" C'est une maison bleue / Adossée a la colline./ On y vient à pied./ Ceux qui vivent là / Ont jeté la clé... " On y vient à pied, comme l'Empereur à Canossa, les pieds nus dans la neige et le froid.
Quand à la clé, si elle a été jetée, elle n'est pas perdue pour tout le monde et servira le moment voulu. Pour les non-"gaullistes", il s'agira plutôt de savoir s'ils auront droit alors à un double de la clé de service...
C'est ce qu'ont dû penser les "libéraux" ce samedi 21 septembre lorsqu'ils furent sommés de se réjouir de " porter leur audace réformatrice " au sein de la maison commune, qu'elle soit in fine bleue ou tricolore... par un Madelin qui semblait avoir l'esprit ailleurs, et pressé d'en finir.
On ne pouvait pas penser, en l'écoutant soupirer entre deux phrases, et en se rappelant le plaisir qu'il avait pris à présenter aux téléspectateurs sa nouvelle compagne en avril dernier, que sa chanson à lui, ces derniers temps semblerait plutôt celle de Brassens :
" Mais de l'UMP, moi voyez vous,
moi j'men fous...
j'ai rendez-vous avec vous... "
Le grand courant " réformateur, imaginatif, libéral et moderne, " prôné par Alain Madelin samedi sera-t-il possible au sein de la maison commune UMP ? Il y a à cela deux types d'obstacles. Sur le fond, et sur la forme.
Sur le fond d'abord.
Il importe de le dire, et Jacques Chirac l'a dit aux libéraux — l'a fait lire samedi — au Théâtre de l'Empire par Jean-Pierre Raffarin : " J'ai besoin de votre audace " pour rassurer le patronat et les professions libérales qui piaffent d'impatience devant la lenteur des réformes promises.
Mais il importe de ne pas le laisser faire. Alain Madelin a déjà payé en 1997 sa charge contre les fonctionnaires. Ses troupes sont impatientes d'en découdre sur ce plan. Mais se sont-ils demandé, comme les dirigeants anglais qui veulent interdire la chasse au renard dans les campagnes, ce que vont faire demain les gens qui en vivaient ? Et puis c'est une pente dangereuse : s'il y a un million de fonctionnaires de trop sur cinq , combien d'élus y a-t-il en trop sur 500.000 ? La réforme de l'État est en route. Elle commencera par toucher aux différents niveaux de représentation. Légèrement, certes, mais le mouvement est lancé... Or on ne peut pas s'attaquer à tout en même temps. Alain Juppé l'a appris aussi à ses dépens. Le "mi chèvre - mi vache" est, si je ne m'abuse, un fromage poitevin. Qu'on se le dise... Ainsi sera probablement la réforme de l'État voulue par Raffarin.

- [LISTE FOURNIE]:
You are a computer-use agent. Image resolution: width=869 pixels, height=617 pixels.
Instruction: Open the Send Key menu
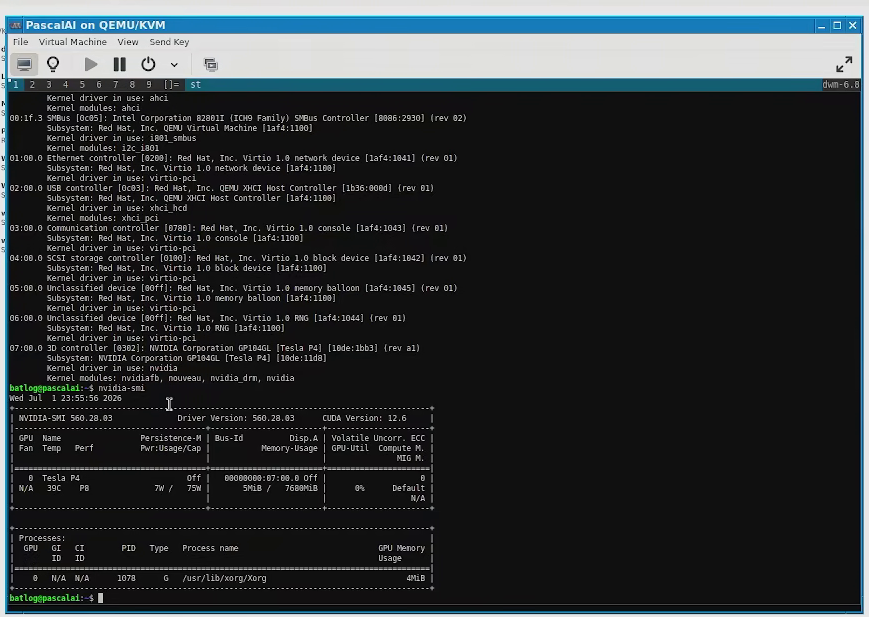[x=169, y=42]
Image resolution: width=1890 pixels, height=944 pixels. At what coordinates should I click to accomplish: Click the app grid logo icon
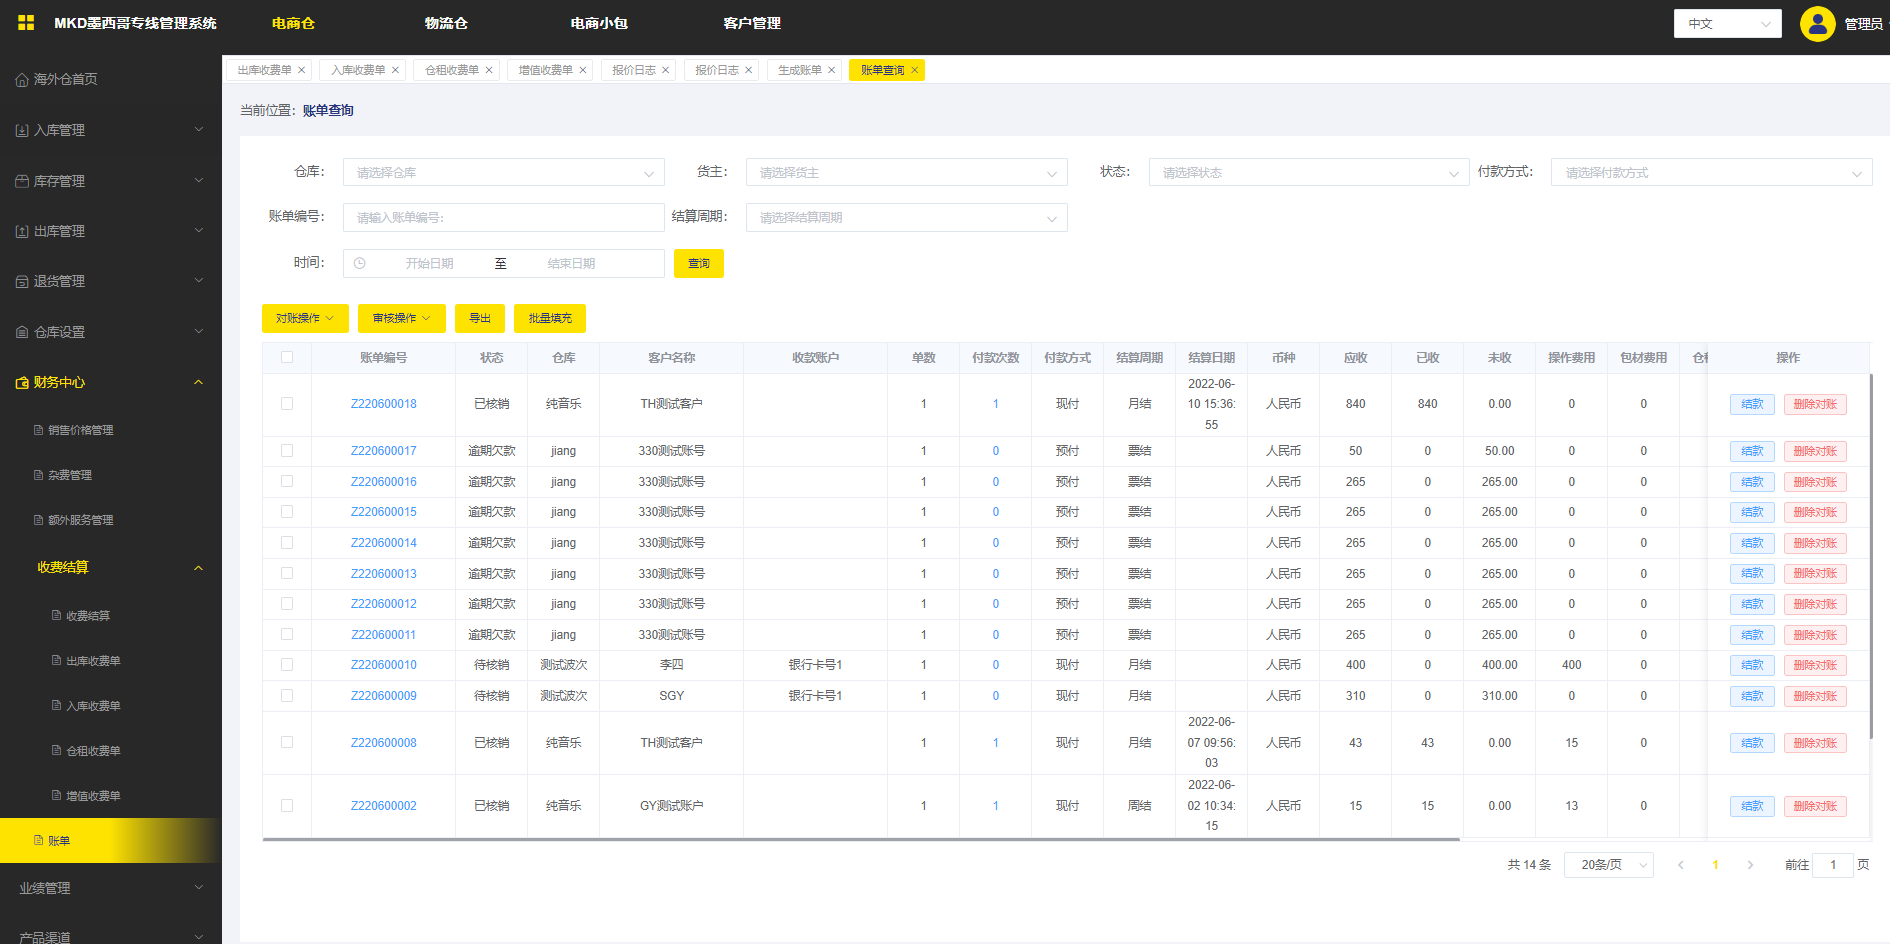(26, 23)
---
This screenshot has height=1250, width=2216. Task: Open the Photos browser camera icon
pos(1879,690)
==
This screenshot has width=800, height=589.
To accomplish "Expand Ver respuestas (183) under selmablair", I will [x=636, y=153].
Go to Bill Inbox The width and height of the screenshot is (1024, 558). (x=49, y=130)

- [CONSIGNE]: Poursuis le texte sur Alain Madelin et l'UMP juste après sa dernière phrase.

- [RÉSULTAT]:
L'audace doit donc se placer dans l'annonce et dans l'avenir. Pas dans les faits et le présent. Il faut donc tenir les libéraux en lisière.
Sur la forme ensuite.
Là encore le Premier ministre s'est situé samedi de manière très précise pour qui sait lire entre les lignes. Il a dit : " Je ne défends pas un clan, " et aussi : " Les ministres doivent être exemplaires dans l'exercice et la pratique de l'union. C'est une question de confiance, je ne transigerai pas sur ce point ". Et encore : " Les ministres ne doivent pas constituer de courants ". Il y veillera " avec la plus grande fermeté ".
Il s'agit donc d'une position de principe formelle.
Dès lors trois questions se posent.
Première question : D'autres que les ministres peuvent-ils constituer des courants ? J.-P. Raffarin y a implicitement répondu. IL a admis samedi à l'Empire qu'Alain Madelin " fonde son mouvement ", d'autant qu'" il y défendra des idées qui même à Démocratie libérale sont parfois considérées comme choquantes ". Tout est dit en ces quelques mots sans doute soigneusement pesés et qui nous renvoient aux questions de fond sus évoquées. Madelin peut faire ses "cercles libéraux", c'est sans danger. Primo parce qu'il n'est pas ministre, secundo parce que seule une partie de ses troupes le suivra, et elle sera minoritaire pour ne pas dire embryonnaire si on se réfère au "lâchage" de la quasi totalité des élus DL au moment de la présidentielle. Pour ces deux raisons, le Premier ministre tolérera mais ne couvrira pas ce "clan" là dont il trouve les options libérales excessives. Ni lui ni les cinq ministres ex-DL de son gouvernement. Il y veillera. Alain Madelin a-t-il senti la réticence de J.-P. Raffarin ou avait-il déjà jeté le gant ? Il n'a en tout cas pas dit, samedi, qu'il dirigerait lui même ce courant. Il le " soutiendra et l'encouragera ".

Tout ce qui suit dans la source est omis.